Task instructions:
[A] In the forum thread, rewrite more briefly the paragraph that begins "Madara cannot be touched", keeping its main points.
[B] Transcribe the part of the forum thread between "gai moves at" and "Filord12 (Apr 22, 2008)", inclusive.

Text block:
----------------------------------------

If you choose to flame me, that is your business. I have merely used shonen logic; something many NF members do not understand.


----------



## Lawliettt (Apr 22, 2008)

Naruto Uzumaki said:


> Your avatar is fodder



I hope your refering to the OP 

Also gai is not fodder.


----------



## Jυstin (Apr 22, 2008)

Naruto Uzumaki said:


> Your avatar is the shit



It is called bravery to show one's self. Stay on topic please.


----------



## Lawliettt (Apr 22, 2008)

♣Filthy Half-Blood♣ said:


> Madara cannot be touched by kunai nor Rasengan. Gai would keep running through him until he realized that Madara's not a door.
> 
> 
> 
> If you choose to flame me, that is your business. I have merely used shonen logic; something many NF members do not understand.



door > madara . 

you logikz has failed you


----------



## Jυstin (Apr 22, 2008)

Lawliet said:


> door > madara .
> 
> you logikz has failed you



Madara can move through doors, thus defeating the door's only purpose.


----------



## Lawliettt (Apr 22, 2008)

♣Filthy Half-Blood♣ said:


> Madara can move through doors, thus defeating the door's only purpose.



gai can too, so Gai is as much fodder as Madara is.

Is Madara fodder?


----------



## mootz (Apr 22, 2008)

♣Filthy Half-Blood♣ said:


> Madara cannot be touched by kunai nor Rasengan. Gai would keep running through him until he realized that Madara's not a door.



Kunai, chidori, MS, Rasengans

lets forget about ninja tricks, its simple

gai moves at 300km/h and madara doesnt 

how is madara going to harm gai?

he is going to do nothing

he is going to die


----------



## Filord12 (Apr 22, 2008)

FHB you need a hug


----------



## Lawliettt (Apr 22, 2008)

Lawliet said:


> gai can too, so Gai is as much fodder as Madara is.
> 
> Is Madara fodder?



also:

When Gai moves through a door.  he destorys it.

Madara can't even break it a little.

so Gai > Madara.


----------



## Jυstin (Apr 22, 2008)

Lawliet said:


> gai can too, so Gai is as much fodder as Madara is.
> 
> Is Madara fodder?



Gai would need to get a fodder nin to use to knock the door down.



mootz said:


> Kunai, chidori, MS, Rasengans
> 
> lets forget about ninja tricks, its simple
> 
> ...



He stands in front of a wall, so Gai will try to push him through it, but Madara is not fodder, so it will fail. Gai will run through Madara and slam into the wall.



Filord12 said:


> FHB you need a hug



 Always can go for a hug.


----------



## mootz (Apr 22, 2008)

♣Filthy Half-Blood♣ said:


> He stands in front of a wall, so Gai will try to push him through it, but Madara is not fodder, so it will fail. Gai will run through Madara and slam into the wall.



with the exception of sasuke  show me where and when a character was stopped by a wall

i mean its not like gai doesnt casually punch fodder ninjas through walls


----------



## Lawliettt (Apr 22, 2008)

j00r p05t d0n't ma3k s3n53 2 m3.

I can't read uchiha


----------



## NinjaGod13 (Apr 22, 2008)

Gai is fodder?!? BLASPHEMY!

I highly doubt the Holy Gaible would lie, good sir.

----------------------------------------

Data section:

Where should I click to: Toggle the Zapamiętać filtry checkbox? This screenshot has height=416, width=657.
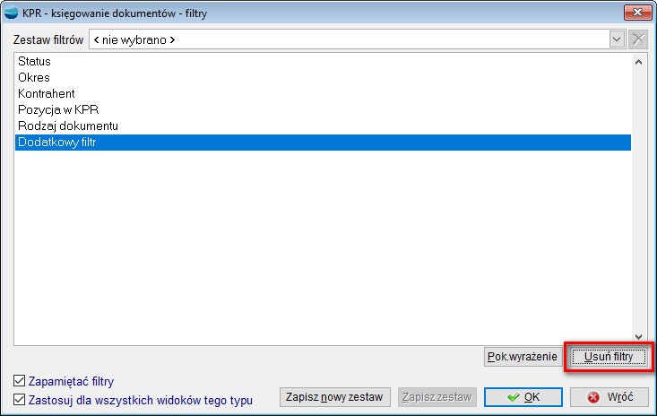[20, 381]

----------------------------------------

The replies:
[A] Kunai and Rasengan can't touch Madara, so Gai would keep running through him until realizing Madara isn't a door.

[B]
gai moves at 300km/h and madara doesnt 

how is madara going to harm gai?

he is going to do nothing

he is going to die


----------



## Filord12 (Apr 22, 2008)